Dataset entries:
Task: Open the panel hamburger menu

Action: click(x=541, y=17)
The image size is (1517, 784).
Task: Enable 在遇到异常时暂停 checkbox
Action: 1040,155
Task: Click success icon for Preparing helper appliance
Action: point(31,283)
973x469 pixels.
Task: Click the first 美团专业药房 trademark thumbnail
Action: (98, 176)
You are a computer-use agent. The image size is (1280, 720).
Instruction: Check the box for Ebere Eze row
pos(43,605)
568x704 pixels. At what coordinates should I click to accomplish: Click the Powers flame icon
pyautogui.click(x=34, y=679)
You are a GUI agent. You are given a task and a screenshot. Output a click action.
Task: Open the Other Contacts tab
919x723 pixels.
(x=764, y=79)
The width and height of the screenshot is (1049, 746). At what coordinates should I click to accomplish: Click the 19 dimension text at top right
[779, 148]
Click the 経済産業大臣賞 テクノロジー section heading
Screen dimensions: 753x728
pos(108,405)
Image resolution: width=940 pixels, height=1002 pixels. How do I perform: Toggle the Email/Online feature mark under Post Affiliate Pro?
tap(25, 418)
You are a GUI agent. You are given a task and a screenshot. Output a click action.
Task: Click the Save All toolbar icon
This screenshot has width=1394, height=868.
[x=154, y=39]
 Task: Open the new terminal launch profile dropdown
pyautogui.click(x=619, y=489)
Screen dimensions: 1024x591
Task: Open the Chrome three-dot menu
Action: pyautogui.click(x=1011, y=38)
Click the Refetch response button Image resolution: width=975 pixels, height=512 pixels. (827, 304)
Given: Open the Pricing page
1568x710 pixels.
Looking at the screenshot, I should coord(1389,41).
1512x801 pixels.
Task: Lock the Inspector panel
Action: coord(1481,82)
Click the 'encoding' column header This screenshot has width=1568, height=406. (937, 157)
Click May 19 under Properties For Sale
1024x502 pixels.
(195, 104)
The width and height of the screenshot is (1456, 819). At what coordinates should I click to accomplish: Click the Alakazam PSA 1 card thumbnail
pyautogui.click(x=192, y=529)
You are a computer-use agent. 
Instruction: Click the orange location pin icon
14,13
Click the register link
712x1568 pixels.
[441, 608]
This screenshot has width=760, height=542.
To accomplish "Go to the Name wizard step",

Problem statement: Quote the records above exactly, from the first line through the line containing "Task: Open the Other Contacts tab", and nothing more.

The completed task:
Task: Open the panel hamburger menu

Action: click(x=541, y=17)
The image size is (1517, 784).
Task: Enable 在遇到异常时暂停 checkbox
Action: 1040,155
Task: Click success icon for Preparing helper appliance
Action: point(31,283)
973x469 pixels.
Task: Click the first 美团专业药房 trademark thumbnail
Action: (98, 176)
You are a computer-use agent. The image size is (1280, 720).
Instruction: Check the box for Ebere Eze row
pos(43,605)
568x704 pixels. At what coordinates should I click to accomplish: Click the Powers flame icon
pyautogui.click(x=34, y=679)
You are a GUI agent. You are given a task and a screenshot. Output a click action.
Task: Open the Other Contacts tab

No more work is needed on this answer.